Your neighbours are being OK. They are entitled to be up at 7am and return home whenever they please. They are not deliberately making noise to annoy you - you just have paper thin walls so you hear everything. They should stop the dog barking repeatedly at night if that is what he's doing.

But please listen to other posters who have said that this is not about your neighbours and all about horrendous sleep deprivation caused by your health issues. Keep banging on as many doors as you have to in order to get that sorted. Best of luck.

Ronnie27 · 26/12/2019 13:04

You’re sleep deprived and it’s miserable for you. Sleep is massive to our mental wellbeing, you’re making tiny things into massive issues because you’re so tired. Don’t bother your neighbours with this, they aren’t being unreasonable and you will sound unhinged. Sympathy for you though as you must be feeling awful.

NothingIsWrong · 26/12/2019 13:08

7am is normal time. And sadly for those of us who work during the summer holiday I still have to leave the house at 6.45am to go to work so there will be noise. Until last year I had to take all the kids with me as well to go to holiday camp, but at least this year we have a babysitter who comes to the house so they can sleep longer.

I'm sorry you aren't sleeping, but noise at 7am is really normal.

NoIDontWatchLoveIsland · 26/12/2019 13:40

Sorry OP your health issues sound terrible. I hope your doctors can find some way to help you as the sleep deprivation sounds awful. I do think it is probably amplifying the otherwise minor irritations of your neighbours normal noise in a semi.

Witchend · 26/12/2019 13:58

You know you're being UR, but that's through sleep deprivation.

But you can't be certain that you don't disturb them too. You can't tell if you walking down the corridor at 2am doesn't cause them to wake, or the kitchen cupboard bangs against their wall when your kids are getting up for school and reverberates through the house. Our neighbours had a really irritating light that buzzed through into our house at one point. I'd been in their house. It wasn't audible there. But it sounded like a plane landing if they put it on at midnight, because there were no other noises.

If you know they're going to be noisy for an hour, then be quiet, make the most of it.
From 7-8am, go and have a bath/have a drink, read a book. Then when they quieten down again you can sleep for another 2-3 hours. Sounds blissful to me.

HaudYerWheeshtYaWeeBellend · 26/12/2019 13:59

Confused. I haven’t seen a single post where anyone has been “nasty” YABU they are living their normal lives.

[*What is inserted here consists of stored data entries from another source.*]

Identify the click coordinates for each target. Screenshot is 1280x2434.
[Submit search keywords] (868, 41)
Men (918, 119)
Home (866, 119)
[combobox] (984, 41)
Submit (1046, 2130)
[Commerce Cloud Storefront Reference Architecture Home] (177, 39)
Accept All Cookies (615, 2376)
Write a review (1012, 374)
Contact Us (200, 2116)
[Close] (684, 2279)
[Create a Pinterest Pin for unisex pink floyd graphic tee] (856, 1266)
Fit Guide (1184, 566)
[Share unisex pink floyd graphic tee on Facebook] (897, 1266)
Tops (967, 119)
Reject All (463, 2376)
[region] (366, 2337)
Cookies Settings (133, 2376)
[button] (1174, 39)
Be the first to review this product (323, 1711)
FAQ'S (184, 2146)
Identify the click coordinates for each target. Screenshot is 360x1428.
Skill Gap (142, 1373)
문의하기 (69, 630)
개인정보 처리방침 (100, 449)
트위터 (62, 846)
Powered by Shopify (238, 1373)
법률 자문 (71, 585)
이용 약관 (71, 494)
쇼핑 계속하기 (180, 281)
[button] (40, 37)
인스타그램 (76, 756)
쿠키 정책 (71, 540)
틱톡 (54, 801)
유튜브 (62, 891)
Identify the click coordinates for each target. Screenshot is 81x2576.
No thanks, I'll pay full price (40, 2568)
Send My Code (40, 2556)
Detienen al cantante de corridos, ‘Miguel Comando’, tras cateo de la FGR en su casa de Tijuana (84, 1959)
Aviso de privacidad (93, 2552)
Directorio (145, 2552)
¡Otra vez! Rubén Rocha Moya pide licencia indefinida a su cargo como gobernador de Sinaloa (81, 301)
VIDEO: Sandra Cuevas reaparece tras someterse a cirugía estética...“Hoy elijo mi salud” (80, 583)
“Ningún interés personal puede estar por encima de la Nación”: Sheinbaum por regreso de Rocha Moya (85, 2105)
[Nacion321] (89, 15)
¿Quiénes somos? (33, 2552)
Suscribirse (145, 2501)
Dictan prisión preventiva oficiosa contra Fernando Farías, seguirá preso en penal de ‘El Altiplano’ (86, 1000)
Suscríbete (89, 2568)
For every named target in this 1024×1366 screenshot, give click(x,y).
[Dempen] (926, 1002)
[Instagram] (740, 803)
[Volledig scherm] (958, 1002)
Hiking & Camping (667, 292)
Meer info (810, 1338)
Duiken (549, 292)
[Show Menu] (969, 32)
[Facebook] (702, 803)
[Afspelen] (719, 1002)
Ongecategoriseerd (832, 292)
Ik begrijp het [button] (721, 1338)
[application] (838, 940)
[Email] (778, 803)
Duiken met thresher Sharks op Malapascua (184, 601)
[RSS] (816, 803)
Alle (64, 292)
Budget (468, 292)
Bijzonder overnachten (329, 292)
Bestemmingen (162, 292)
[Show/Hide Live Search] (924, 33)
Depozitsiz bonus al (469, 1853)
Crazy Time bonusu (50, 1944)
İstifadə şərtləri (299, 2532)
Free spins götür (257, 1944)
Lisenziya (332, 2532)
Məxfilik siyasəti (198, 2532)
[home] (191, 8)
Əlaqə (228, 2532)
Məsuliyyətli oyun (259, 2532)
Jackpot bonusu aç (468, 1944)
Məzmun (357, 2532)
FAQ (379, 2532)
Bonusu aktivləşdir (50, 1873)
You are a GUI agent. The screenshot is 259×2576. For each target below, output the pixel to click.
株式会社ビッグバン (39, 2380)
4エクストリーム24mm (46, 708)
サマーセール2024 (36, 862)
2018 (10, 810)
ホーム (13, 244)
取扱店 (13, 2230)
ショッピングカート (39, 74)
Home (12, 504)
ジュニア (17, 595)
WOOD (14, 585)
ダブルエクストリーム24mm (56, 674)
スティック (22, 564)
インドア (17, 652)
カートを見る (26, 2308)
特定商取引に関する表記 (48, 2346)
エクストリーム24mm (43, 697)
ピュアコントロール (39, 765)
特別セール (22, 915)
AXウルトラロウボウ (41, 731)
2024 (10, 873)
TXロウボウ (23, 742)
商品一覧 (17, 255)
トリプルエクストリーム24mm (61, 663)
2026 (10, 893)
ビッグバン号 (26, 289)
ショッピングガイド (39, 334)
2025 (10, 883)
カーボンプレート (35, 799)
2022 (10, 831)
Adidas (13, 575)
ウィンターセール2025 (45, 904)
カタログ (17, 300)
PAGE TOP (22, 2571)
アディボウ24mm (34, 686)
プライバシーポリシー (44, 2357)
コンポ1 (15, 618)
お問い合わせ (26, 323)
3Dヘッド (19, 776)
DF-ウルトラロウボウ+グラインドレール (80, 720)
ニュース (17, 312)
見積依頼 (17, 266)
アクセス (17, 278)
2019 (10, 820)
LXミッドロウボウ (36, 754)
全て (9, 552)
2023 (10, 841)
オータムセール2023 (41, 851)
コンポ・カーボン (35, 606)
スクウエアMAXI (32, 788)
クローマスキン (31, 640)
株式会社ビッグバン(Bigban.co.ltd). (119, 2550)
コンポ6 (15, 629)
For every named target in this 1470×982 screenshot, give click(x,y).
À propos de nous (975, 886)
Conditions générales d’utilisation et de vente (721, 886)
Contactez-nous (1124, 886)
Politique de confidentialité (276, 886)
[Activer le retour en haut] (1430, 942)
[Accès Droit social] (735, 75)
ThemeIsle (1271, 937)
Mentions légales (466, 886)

AlaskaElfForGin · 26/12/2019 14:14

@stirling Most people have been very kind and offered helpful advice. No one has been nasty or is slating you at all.

You clearly can't go on as you are, but as others have said, your neighbours seem to just be going about normal life. I'm really sorry you're going through this, sleep deprivation is horrendous.

Nonnymum · 26/12/2019 14:20

I don't think there is anything you can do. I live in a semi and can hear our neighbours on the phone. I am sure they hate it when my grandkids come over but short of not allowing them to come over I don't know what I can do. Small children just are noisy even when they are not being difficult. And when they are tantrum ming they can scream! I do constantly remind them not to shout. But I feel I'm not able to enjoy them at all because of the constant worry they might upset the neighbours.

Cherrysoup · 26/12/2019 14:29

Their morning noise sounds normal. ‘Blasting out’ music is pure retaliation because you’re anting to be undisturbed for the other 1/24 hours they’re silent for? Blimey, talk about unreasonable.